# Texto de la página
□ □ □ □ □

R. Maritain |
París, agosto 25 de 1905.
Querida
amiga Raissa:
Para
comenzar, sólo puedo decirle lo mismo que escribía el 29 de junio de 1903 (Cuatro
años de cautiverio) a un pobre músico que también me había hablado con entusiasmo
de La salvación por los judíos: "Es usted, entonces,
verdaderamente mi hermano y verdadero amigo de Dios. El que ama la grandeza
y ama al abandonado, reconoce la grandeza donde ella existe. Esta magnífica
frase es de Ernesto Hello, que fué un abandonado".
Raissa,
usted debe ser verdaderamente mi hermana, para haberme hecho esta caridad.
Cuando se ama La salvación, se es forzosamente mucho más que un
amigo, pues este libro es poco menos que inaccesible; representa, en un
sorprendente resumen, años de trabajo, de oraciones y de dolores imponderables.

□ □ □ □ □

# Sección de datos
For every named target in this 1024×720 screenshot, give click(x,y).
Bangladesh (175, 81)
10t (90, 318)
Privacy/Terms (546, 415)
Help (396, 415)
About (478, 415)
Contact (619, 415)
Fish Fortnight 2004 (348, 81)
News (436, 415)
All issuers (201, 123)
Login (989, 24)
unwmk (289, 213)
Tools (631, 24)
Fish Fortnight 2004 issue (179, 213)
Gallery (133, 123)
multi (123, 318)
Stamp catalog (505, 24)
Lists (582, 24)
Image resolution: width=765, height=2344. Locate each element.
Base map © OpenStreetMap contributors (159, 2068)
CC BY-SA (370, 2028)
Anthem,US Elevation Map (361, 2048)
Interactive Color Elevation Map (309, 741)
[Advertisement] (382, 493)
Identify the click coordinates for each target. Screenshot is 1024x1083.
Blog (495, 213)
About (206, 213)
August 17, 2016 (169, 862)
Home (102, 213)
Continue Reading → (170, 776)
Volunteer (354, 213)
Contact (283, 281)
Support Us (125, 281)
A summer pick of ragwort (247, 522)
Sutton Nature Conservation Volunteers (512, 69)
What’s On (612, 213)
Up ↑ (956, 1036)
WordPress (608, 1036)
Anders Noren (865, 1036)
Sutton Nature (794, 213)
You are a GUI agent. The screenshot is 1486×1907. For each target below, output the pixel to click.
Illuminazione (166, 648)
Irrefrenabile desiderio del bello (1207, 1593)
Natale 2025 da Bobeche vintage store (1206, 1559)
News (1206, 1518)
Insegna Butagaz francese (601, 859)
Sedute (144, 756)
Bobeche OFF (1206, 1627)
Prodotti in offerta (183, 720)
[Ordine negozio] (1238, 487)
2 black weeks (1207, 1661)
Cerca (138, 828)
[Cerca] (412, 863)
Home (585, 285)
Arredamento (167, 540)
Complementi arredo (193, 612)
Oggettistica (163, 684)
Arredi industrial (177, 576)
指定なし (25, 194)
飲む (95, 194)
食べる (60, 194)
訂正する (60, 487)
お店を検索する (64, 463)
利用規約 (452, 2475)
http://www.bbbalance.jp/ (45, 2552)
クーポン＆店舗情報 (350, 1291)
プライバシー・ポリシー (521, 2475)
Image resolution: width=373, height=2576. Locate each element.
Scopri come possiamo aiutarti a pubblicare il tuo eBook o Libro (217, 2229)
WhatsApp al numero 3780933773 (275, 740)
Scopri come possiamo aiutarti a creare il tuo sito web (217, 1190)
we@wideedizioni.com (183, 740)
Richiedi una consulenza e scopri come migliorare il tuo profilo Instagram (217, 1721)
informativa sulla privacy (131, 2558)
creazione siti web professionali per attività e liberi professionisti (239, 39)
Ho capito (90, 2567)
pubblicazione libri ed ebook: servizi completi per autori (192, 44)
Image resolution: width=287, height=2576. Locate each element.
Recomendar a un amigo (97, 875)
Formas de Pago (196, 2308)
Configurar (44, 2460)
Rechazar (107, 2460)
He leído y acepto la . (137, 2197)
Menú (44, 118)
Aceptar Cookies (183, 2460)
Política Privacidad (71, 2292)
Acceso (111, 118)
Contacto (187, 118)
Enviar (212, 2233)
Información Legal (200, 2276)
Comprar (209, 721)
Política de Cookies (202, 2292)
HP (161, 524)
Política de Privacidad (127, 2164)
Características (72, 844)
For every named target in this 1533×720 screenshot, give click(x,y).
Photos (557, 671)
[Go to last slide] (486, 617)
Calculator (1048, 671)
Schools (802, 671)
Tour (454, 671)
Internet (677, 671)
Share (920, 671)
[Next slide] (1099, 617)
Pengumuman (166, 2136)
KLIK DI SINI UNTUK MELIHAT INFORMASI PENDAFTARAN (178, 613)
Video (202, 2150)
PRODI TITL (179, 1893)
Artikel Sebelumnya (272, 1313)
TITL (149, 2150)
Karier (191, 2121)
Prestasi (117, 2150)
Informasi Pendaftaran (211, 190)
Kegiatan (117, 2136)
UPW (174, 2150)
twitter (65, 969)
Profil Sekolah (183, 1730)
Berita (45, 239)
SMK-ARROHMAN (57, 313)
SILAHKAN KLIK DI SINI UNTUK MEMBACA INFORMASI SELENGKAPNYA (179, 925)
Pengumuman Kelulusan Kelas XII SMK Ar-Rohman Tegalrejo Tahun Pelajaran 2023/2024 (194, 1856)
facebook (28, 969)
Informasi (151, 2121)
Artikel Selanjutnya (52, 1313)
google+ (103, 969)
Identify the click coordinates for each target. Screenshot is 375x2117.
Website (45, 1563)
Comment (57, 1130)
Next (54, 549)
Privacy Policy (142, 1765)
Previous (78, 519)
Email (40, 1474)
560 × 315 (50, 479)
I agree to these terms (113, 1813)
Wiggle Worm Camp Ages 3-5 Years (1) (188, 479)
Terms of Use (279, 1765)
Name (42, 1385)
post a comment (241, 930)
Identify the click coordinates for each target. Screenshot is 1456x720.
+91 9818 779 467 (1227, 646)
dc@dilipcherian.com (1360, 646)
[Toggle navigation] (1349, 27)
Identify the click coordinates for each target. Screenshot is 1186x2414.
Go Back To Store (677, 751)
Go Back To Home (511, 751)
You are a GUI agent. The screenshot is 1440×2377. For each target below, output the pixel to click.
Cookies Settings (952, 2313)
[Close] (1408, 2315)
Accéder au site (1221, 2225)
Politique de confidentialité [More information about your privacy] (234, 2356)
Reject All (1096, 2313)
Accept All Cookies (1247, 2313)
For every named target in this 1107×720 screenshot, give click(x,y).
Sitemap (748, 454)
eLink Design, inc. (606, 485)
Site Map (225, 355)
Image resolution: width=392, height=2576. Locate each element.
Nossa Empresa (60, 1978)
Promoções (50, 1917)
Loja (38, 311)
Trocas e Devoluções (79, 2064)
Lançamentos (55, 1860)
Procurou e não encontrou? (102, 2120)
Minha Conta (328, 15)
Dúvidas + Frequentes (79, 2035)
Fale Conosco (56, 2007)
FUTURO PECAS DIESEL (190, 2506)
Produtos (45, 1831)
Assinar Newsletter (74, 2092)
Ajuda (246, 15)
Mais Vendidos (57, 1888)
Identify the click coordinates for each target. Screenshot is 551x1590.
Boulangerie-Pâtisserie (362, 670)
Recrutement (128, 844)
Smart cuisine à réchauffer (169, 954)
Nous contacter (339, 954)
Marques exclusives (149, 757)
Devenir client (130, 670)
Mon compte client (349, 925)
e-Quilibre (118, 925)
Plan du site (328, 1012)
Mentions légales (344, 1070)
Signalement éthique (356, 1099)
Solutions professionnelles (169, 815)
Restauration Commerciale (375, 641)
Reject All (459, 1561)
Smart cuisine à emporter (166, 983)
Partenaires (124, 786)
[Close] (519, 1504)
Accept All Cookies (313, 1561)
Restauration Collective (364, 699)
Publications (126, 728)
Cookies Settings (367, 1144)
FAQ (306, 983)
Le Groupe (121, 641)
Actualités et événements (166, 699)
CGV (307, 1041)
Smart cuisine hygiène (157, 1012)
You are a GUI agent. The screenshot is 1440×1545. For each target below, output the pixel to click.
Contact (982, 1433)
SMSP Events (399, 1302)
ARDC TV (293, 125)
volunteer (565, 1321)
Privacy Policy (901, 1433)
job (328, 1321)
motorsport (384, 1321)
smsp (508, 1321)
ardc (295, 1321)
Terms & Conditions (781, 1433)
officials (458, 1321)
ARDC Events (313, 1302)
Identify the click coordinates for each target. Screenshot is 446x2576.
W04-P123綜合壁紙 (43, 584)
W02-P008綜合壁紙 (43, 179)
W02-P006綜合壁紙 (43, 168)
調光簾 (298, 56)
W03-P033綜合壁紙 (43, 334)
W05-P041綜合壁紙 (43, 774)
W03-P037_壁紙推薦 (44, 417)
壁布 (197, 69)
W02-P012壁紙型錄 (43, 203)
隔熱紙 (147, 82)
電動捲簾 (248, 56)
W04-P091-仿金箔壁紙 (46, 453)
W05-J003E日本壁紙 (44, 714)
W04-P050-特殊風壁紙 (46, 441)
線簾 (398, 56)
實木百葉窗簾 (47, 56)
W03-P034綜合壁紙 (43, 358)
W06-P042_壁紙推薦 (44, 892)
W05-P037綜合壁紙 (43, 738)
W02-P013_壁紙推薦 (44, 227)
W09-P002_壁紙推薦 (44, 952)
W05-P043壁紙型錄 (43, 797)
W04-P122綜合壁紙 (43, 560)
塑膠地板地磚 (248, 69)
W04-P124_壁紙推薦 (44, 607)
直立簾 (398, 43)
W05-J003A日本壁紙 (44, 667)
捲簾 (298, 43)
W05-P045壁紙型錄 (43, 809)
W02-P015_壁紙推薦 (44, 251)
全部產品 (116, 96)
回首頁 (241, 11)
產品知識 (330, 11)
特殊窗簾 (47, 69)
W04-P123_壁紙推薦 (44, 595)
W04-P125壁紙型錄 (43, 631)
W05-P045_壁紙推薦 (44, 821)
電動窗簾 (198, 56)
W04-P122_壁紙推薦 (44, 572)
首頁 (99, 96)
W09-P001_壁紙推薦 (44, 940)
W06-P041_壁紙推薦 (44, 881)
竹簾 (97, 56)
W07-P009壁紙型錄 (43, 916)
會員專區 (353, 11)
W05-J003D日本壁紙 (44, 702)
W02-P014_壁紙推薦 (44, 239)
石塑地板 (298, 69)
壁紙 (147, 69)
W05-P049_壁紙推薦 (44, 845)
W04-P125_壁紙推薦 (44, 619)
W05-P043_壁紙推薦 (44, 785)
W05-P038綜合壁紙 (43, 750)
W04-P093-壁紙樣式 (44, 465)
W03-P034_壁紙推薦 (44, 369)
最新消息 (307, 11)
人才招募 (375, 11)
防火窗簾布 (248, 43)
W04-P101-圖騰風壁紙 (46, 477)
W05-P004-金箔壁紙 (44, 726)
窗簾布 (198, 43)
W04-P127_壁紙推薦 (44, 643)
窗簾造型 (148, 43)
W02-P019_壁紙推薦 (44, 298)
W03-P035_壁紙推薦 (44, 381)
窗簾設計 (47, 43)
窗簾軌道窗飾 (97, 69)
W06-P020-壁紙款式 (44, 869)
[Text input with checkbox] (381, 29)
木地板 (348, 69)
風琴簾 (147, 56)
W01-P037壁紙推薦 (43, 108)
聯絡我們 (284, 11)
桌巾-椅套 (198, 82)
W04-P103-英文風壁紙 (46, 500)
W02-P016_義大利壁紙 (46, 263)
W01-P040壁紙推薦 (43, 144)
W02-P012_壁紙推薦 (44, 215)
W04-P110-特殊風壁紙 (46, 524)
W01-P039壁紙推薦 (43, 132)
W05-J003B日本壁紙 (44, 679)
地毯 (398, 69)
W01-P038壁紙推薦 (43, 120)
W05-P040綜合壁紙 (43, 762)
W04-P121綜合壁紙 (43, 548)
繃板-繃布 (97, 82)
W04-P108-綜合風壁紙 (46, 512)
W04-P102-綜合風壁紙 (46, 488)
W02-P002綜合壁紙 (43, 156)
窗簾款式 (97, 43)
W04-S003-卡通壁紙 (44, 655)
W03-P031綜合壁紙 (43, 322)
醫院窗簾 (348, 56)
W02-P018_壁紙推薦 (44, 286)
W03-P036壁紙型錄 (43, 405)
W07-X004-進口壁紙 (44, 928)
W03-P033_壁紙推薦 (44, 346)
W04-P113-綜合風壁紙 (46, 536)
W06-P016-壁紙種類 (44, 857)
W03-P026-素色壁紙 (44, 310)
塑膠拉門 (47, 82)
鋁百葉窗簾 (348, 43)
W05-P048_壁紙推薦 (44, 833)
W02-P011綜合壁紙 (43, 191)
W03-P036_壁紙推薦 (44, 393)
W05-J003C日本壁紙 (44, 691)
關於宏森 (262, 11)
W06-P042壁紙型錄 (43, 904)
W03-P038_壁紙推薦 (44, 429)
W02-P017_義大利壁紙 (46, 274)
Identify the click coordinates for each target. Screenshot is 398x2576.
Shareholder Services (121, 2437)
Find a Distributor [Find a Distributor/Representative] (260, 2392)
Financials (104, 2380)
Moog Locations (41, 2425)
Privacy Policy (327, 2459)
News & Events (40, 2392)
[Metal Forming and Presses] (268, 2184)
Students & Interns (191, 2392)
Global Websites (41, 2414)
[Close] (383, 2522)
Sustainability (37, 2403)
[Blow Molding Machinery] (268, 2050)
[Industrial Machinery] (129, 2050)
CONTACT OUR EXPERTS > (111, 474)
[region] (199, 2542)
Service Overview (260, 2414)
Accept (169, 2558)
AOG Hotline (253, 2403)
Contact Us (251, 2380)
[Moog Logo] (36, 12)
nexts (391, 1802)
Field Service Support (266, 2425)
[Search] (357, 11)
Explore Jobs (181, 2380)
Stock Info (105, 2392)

□ □ □ □ □

# Tus tareas
a – En la carta a Raissa, ¿de quién es la frase "El que ama la grandeza y ama al abandonado, reconoce la grandeza donde ella existe"?
b – Retoma la carta a Raissa y sigue escribiéndola a partir de su última oración.
Los registros no hacen falta para nada de esto.

# Resultados por tarea
a – Es de Ernesto Hello.

b –
Declaro
con toda ingenuidad que en esa época, en 1892, esperaba que algunos hebreos
ilustrados y profundos comprenderían la importancia de este libro cristiano
—paráfrasis del sublime capítulo XI del judío San Pablo a los Romanos— el único[1],
al cabo de diecinueve siglos, donde una voz cristiana se haya hecho oír en
favor de Israel, afirmando con la ciencia y la elocuencia necesarias que las
promesas divinas no prescriben y que todo debe pertenecer, al fin de cuentas, a
la Raza que ha engendrado al Redentor.
Me
equivocaba. Los judíos demostraron ser tan imbéciles como los cristianos, unos
y otros triturados por el rodillo de un poderoso cretinismo.
Además,
este libro ha tenido la peor suerte, usted lo sabe. Sin embargo, aún se podría
hacer algo. Bastaría que un judío no idiotizado por el dinero y capaz de ver y
de sentir la excepcional validez de semejante testimonio, realizara, por sí
mismo o por sus amigos, la liberación, el rescate de ese papel impreso,
ridículamente estancado en Gentilly entre los enseres de un taller de
plomero.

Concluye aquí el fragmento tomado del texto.